▸ Prompt:
Print nothing beyond the line with "The image size is (652, 401).": every line from the beginning of the data up to it, that line included, and no pictures.
═══ Material shown
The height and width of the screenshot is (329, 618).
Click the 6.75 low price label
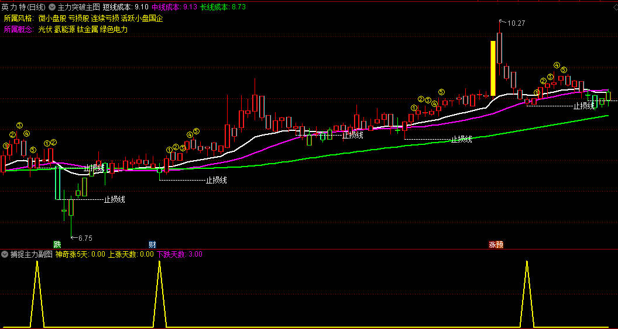[x=85, y=238]
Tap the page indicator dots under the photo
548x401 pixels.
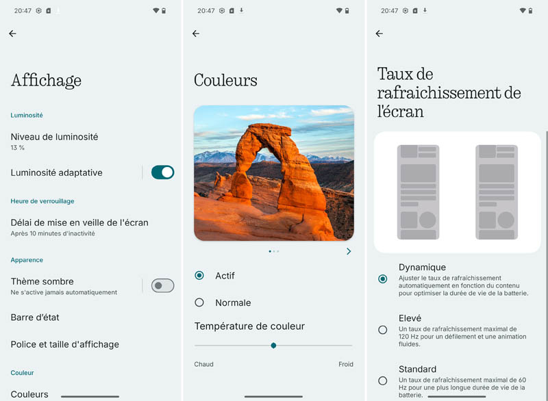(273, 252)
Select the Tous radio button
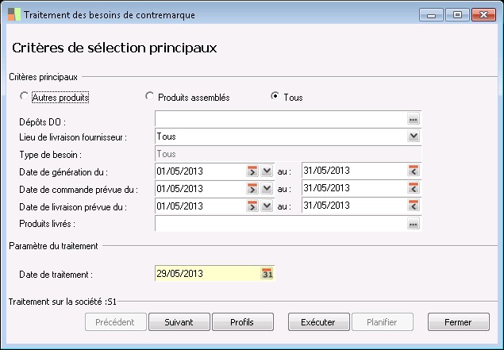Image resolution: width=504 pixels, height=350 pixels. 275,97
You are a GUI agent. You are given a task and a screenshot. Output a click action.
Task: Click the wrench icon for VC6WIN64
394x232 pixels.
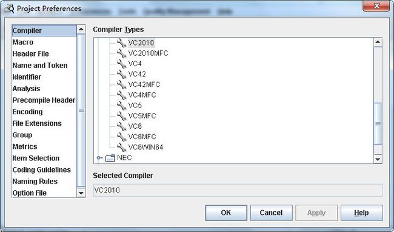point(122,147)
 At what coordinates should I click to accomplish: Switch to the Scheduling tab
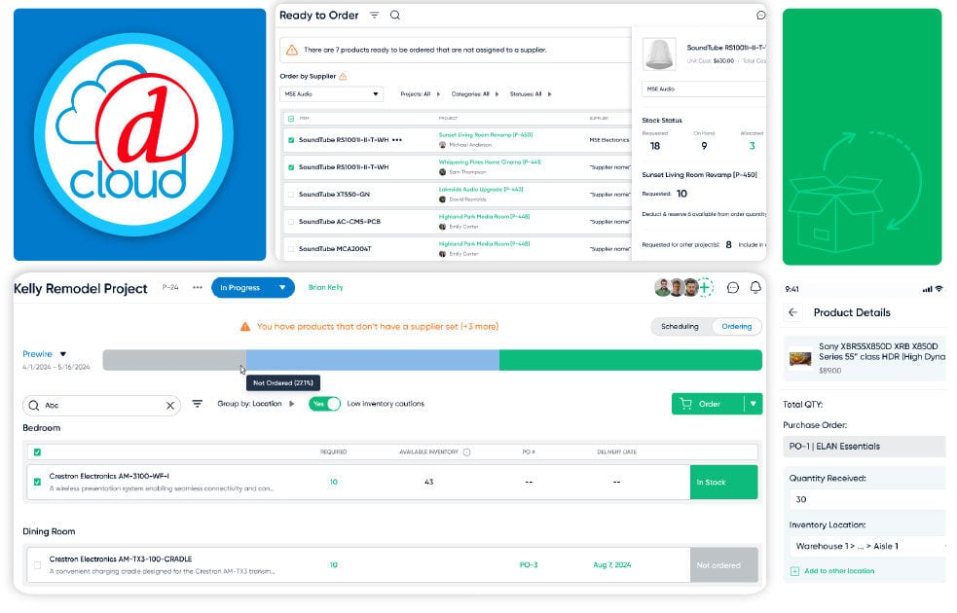(679, 326)
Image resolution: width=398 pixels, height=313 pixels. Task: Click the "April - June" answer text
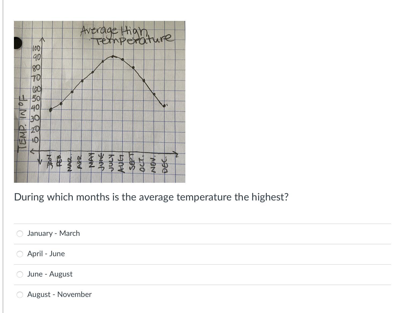[x=46, y=254]
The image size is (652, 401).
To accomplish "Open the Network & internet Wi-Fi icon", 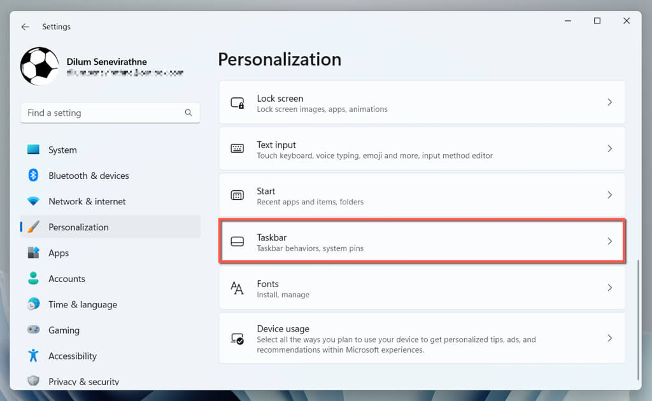I will point(34,201).
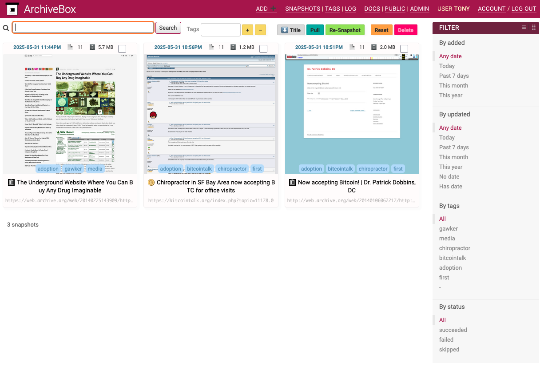This screenshot has height=371, width=540.
Task: Filter by added date Past 7 days
Action: pos(454,76)
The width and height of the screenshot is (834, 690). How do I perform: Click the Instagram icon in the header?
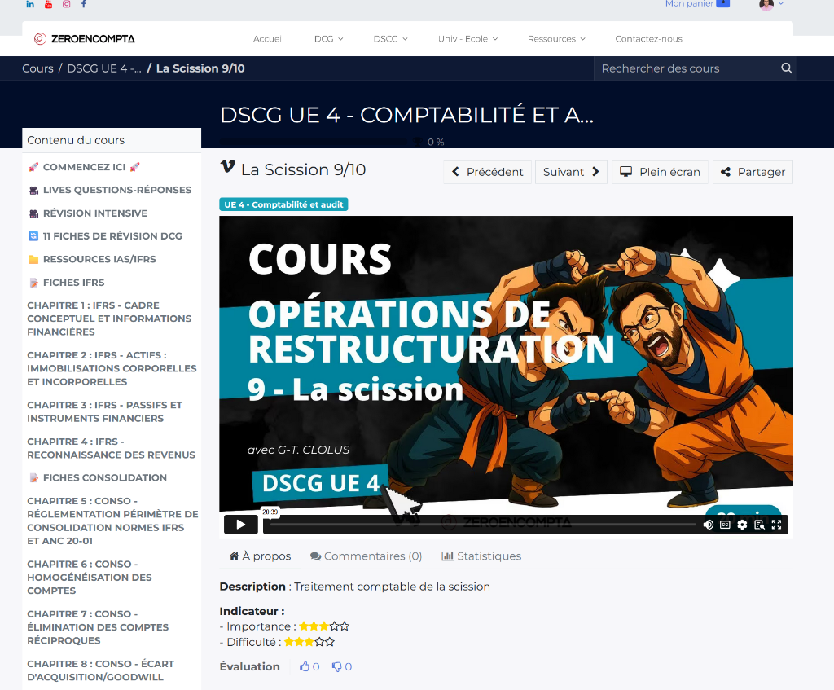click(x=65, y=5)

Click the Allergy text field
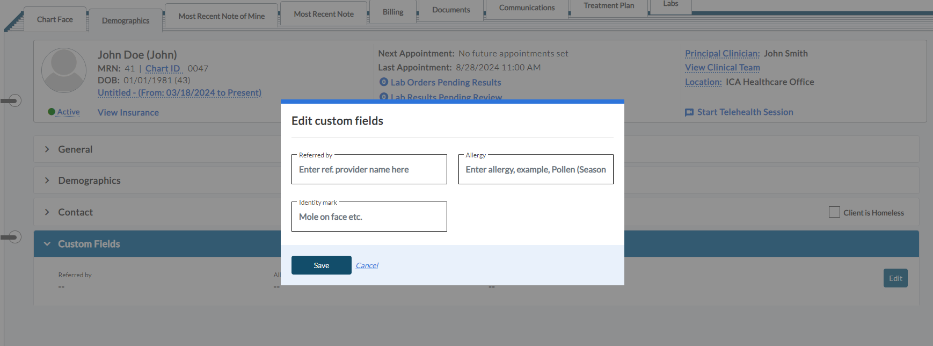click(x=536, y=170)
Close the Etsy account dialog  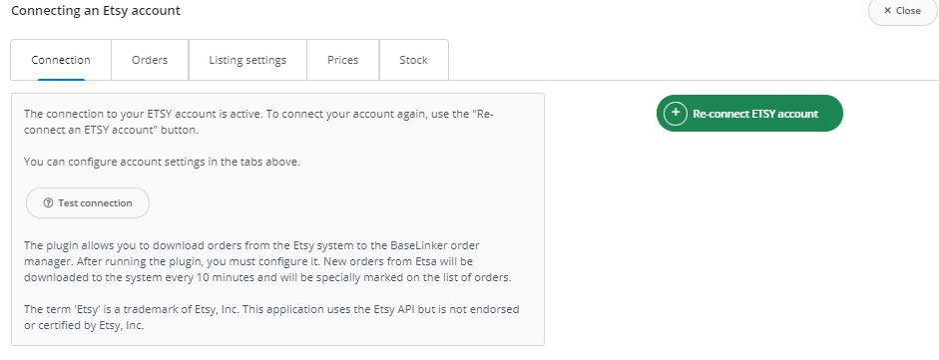pyautogui.click(x=902, y=10)
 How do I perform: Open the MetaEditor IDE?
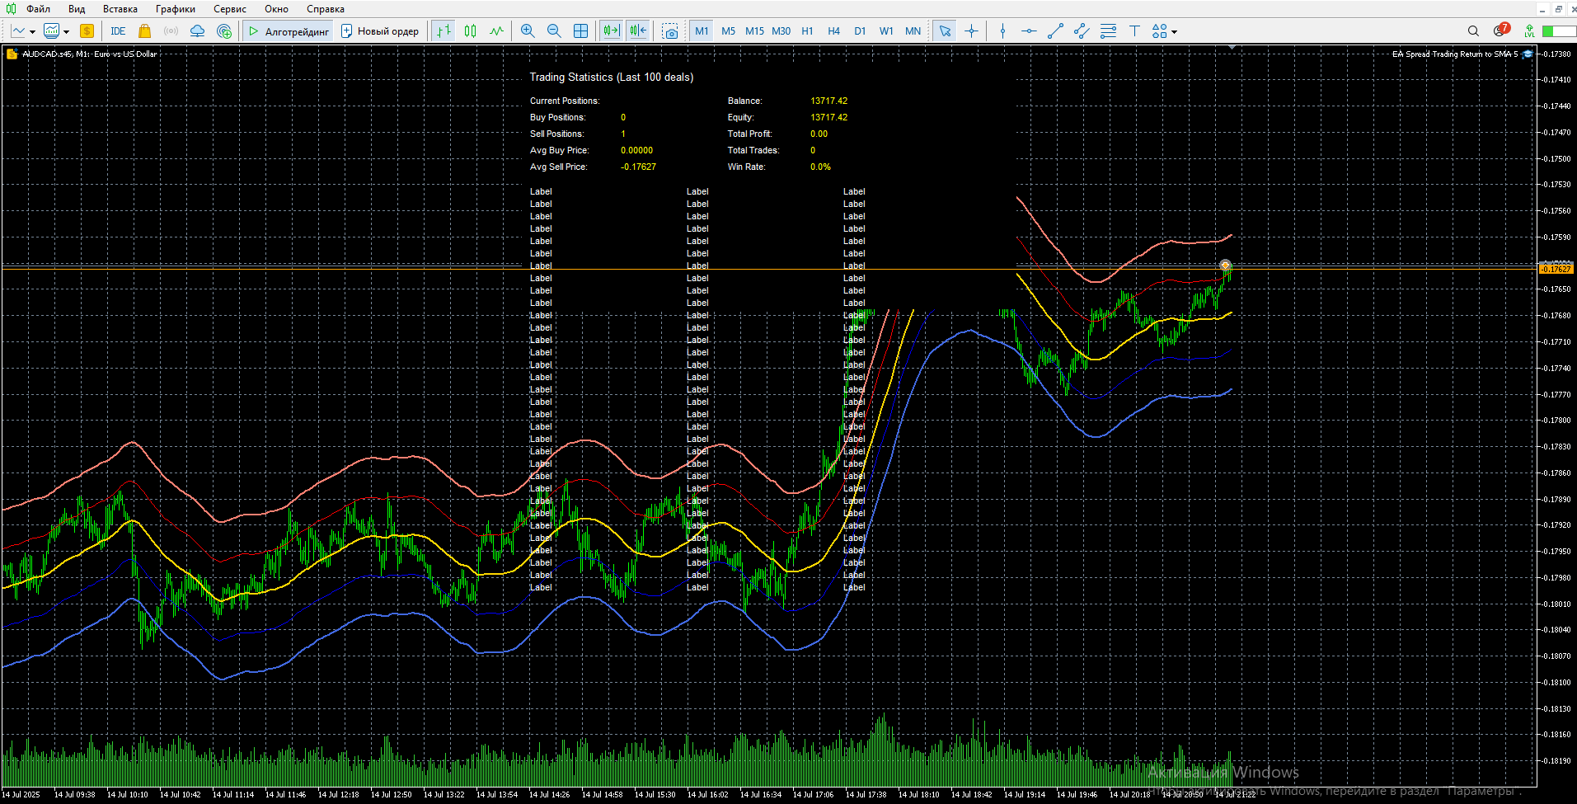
══════
▸ Answer:
The height and width of the screenshot is (329, 618).
Click the 6.75 low price label
[x=85, y=238]
Tap the page indicator dots under the photo
548x401 pixels.
(273, 252)
Select the Tous radio button
Image resolution: width=504 pixels, height=350 pixels. 275,97
You are a GUI agent. You are given a task and a screenshot. Output a click action.
Task: Click the wrench icon for VC6WIN64
394x232 pixels.
point(122,147)
 At what coordinates should I click to accomplish: Switch to the Scheduling tab
(679, 326)
Image resolution: width=398 pixels, height=313 pixels. Task: Click the "April - June" answer text
[x=46, y=254]
The image size is (652, 401).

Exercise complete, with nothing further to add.